Tommy Piemonte était directeur à la banque allemande Pax-Bank für Kirche und Caritas (“Banque de la paix pour l’Eglise et la charité”). Cet homme d’affaires germano-italien travaille depuis des années dans le domaine de la finance durable. Le 27 novembre 2024, il a participé à une réunion historique organisée par la Commission européenne : le EU Defence Industrial Investment Forum (“Forum de l’UE sur l’investissement industriel dans la défense”), dont le programme portait sur “Investir dans la défense et la sécurité de l’UE : une nouvelle priorité politique”. Une réunion qui rassemblait des fonctionnaires de la Commission, des représentants de l’industrie de l’armement et des acteurs financiers. L’objectif était clair : ouvrir le porte-monnaie des fonds durables au secteur de la défense. Nous avons échangé avec lui en janvier 2025.

En tant que représentant d’une banque éthique et membre de Shareholders for Change (“Actionnaires pour le changement”), Tommy Piemonte s’attendait à des réponses claires de la part de la Commission. Toutefois, il a été exclu de la réunion pour avoir remis en question la prétendue “durabilité” de l’industrie de l’armement. Participant à la réunion à distance, Tommy Piemonte s’était contenté de poser des questions simples, du type : “Pourquoi est-il si important pour l’industrie de l’armement d’être qualifiée de durable ?” D’après ses dires, sa dernière intervention aurait entraîné son éviction de la réunion : “Ne donnez pas l’impression que vous évitez mes questions juste parce qu’elles vous semblent un peu critiques.”

Les organisateurs de l’événement se sont ensuite justifiés par e-mail : “Vous avez été renvoyé parce que vous perturbiez la réunion.

Andrea Baranes, président de l’Ethical Finance Foundation, également présent lors de la réunion, confirme la version de Piemonte. “La plupart des intervenants répétaient la même formule : il n’y a pas de durabilité sans sécurité”, se souvient-il, notant la connotation orwellienne du slogan. “Il y avait clairement une volonté de montrer la compatibilité de la finance durable avec le secteur de la défense. C'est comme si j’étais végétarien et qu’au restaurant, on me servait un steak en me disant que maintenant tous les steaks sont végétariens.”

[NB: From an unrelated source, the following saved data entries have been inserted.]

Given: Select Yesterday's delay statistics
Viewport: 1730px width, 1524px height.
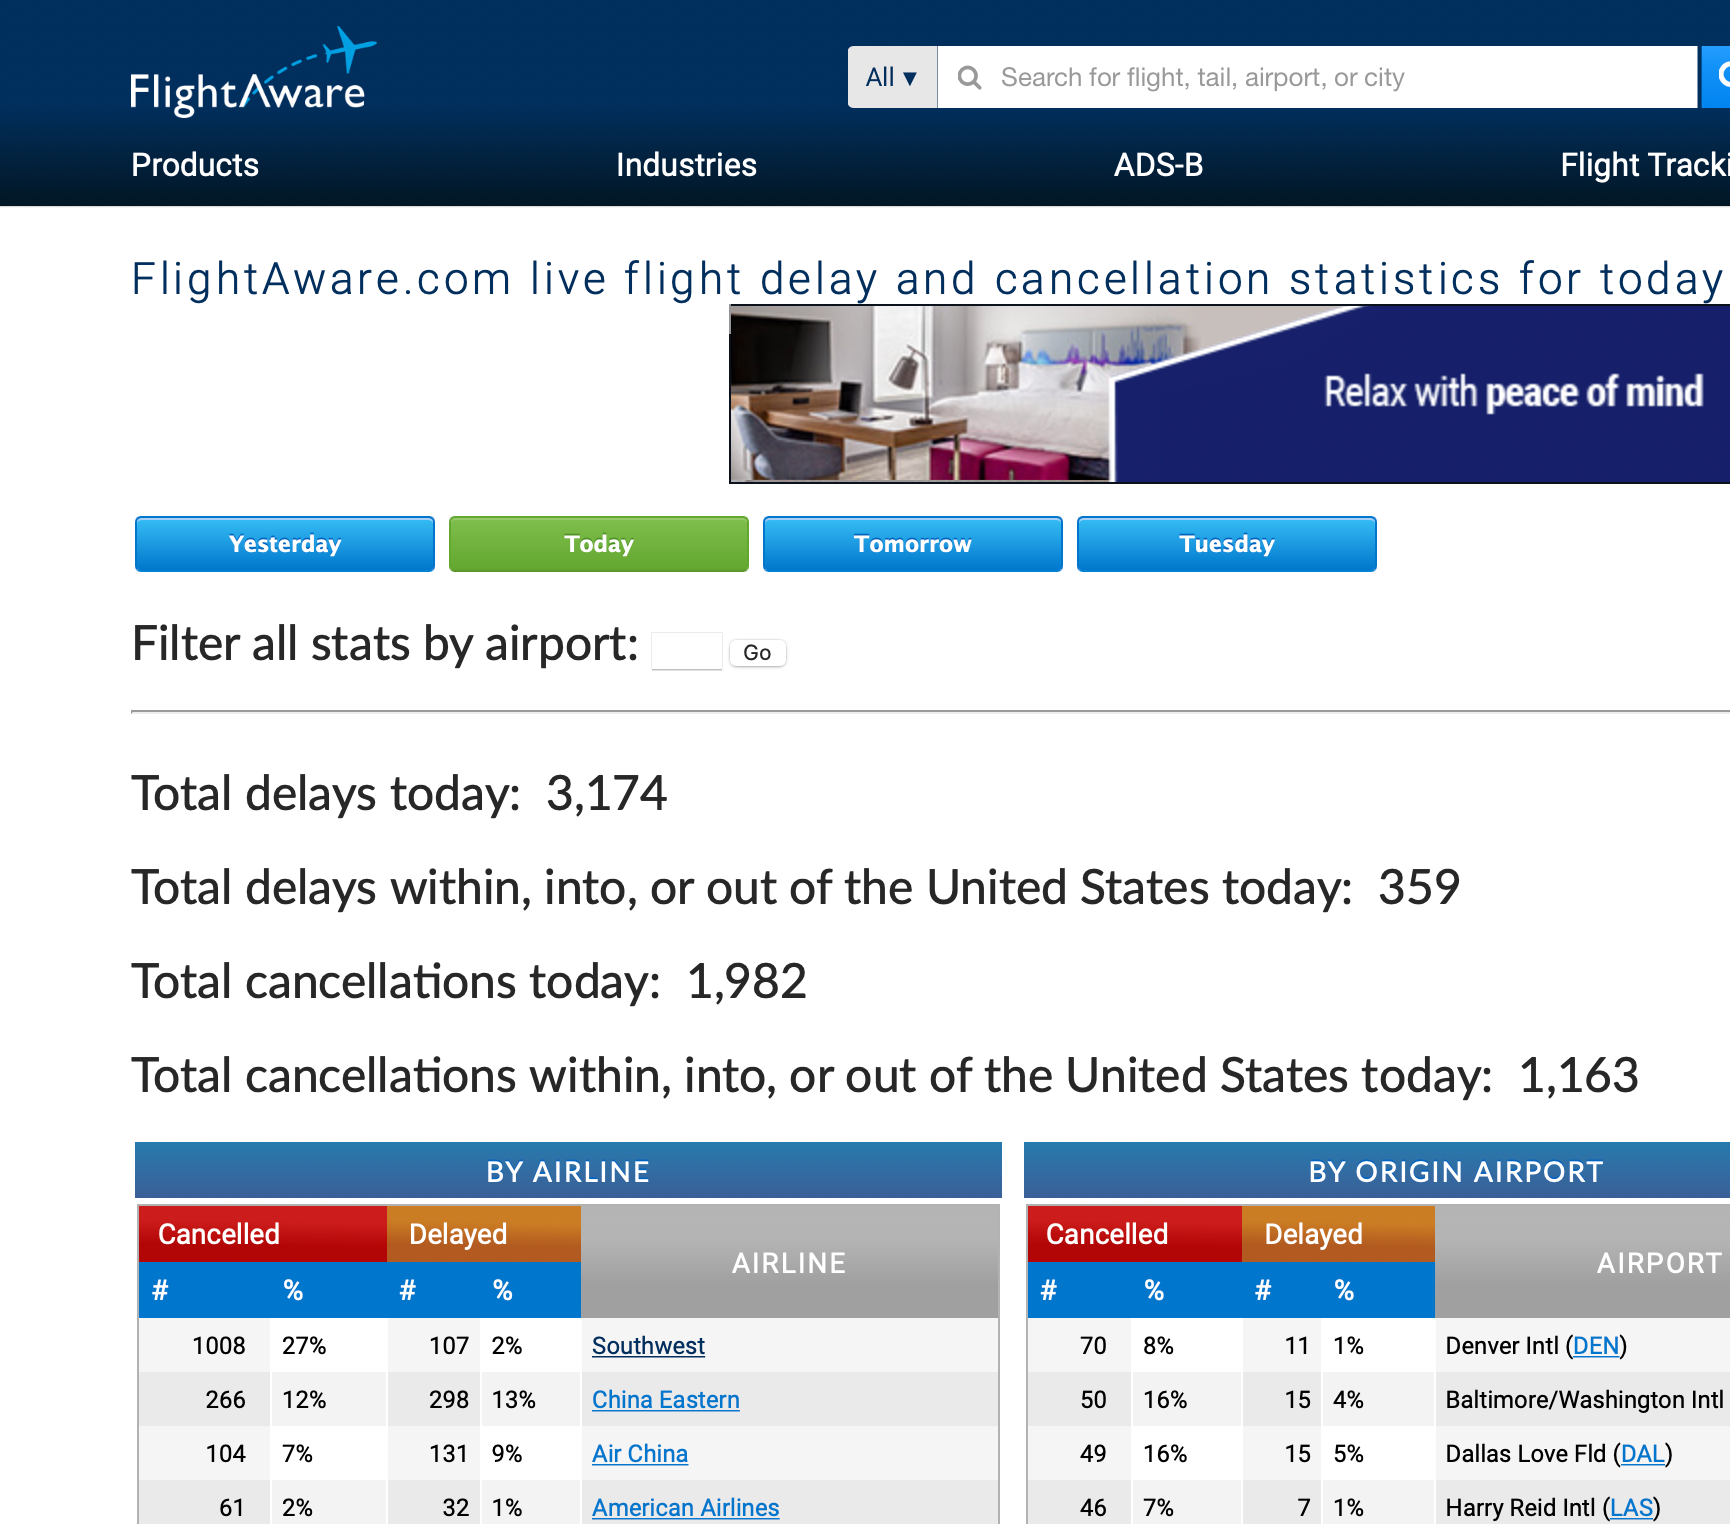Looking at the screenshot, I should pos(284,544).
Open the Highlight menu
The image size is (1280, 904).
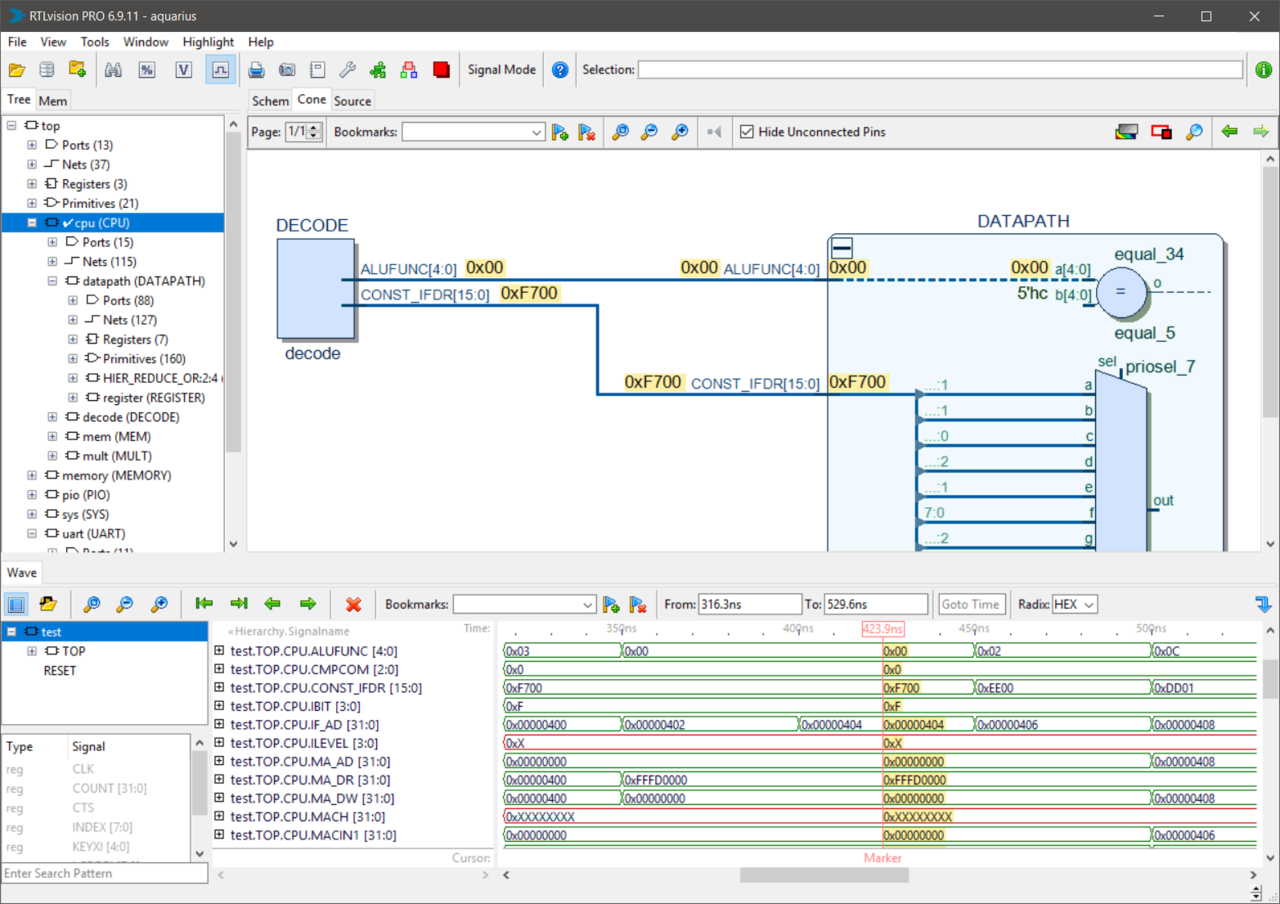coord(208,42)
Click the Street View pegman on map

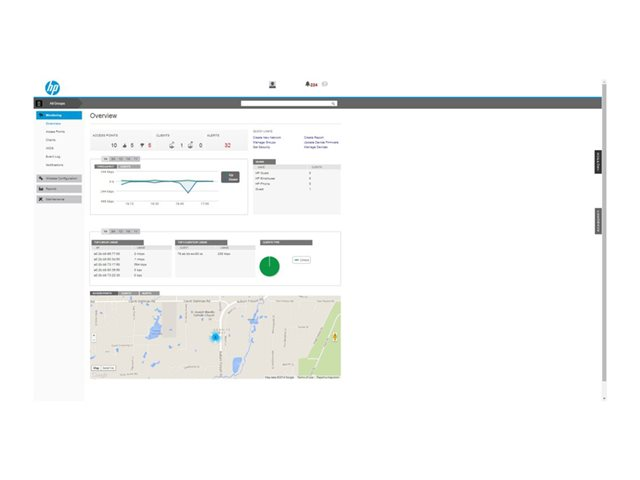point(334,337)
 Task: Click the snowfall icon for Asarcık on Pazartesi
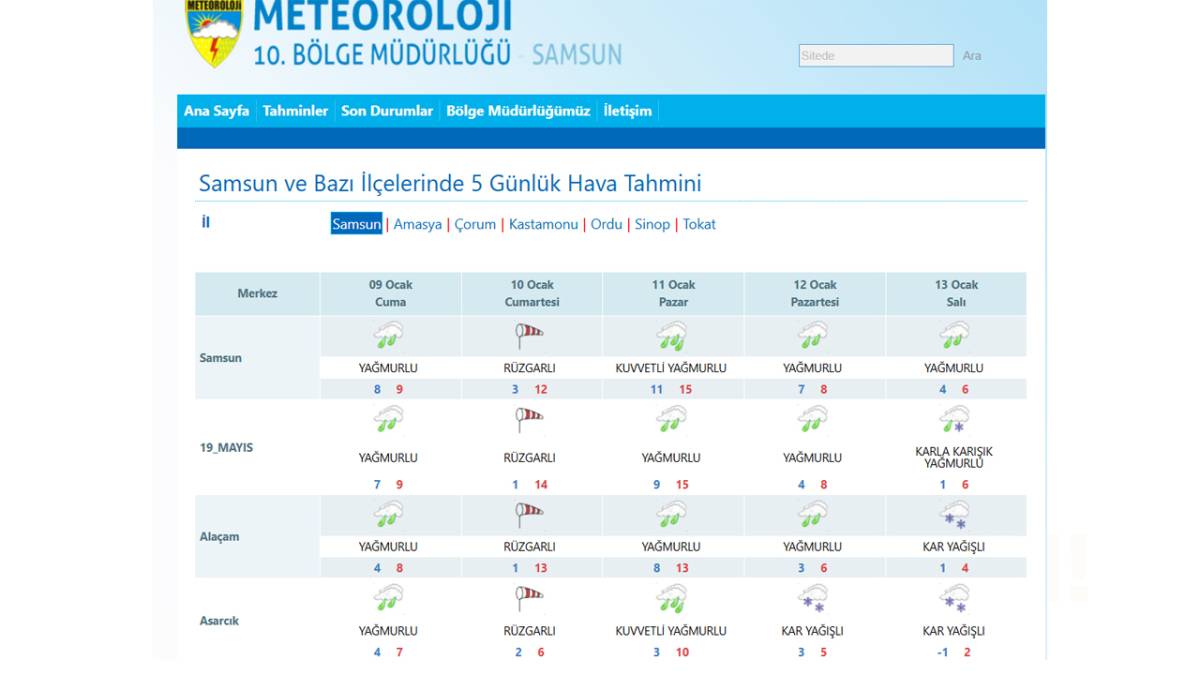pos(815,598)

Nous avons pu consulter un rapport interne de la Commission, qui révèle ce que les organisateurs eux-mêmes pensaient. D’après eux, la réunion aurait favorisé des “échanges productifs sur les défis et les opportunités en matière d’investissement” et “favorisé le dialogue entre le secteur financier, la Commission et l’industrie sur les mesures incitatives pour l’investissement dans le secteur de la défense.”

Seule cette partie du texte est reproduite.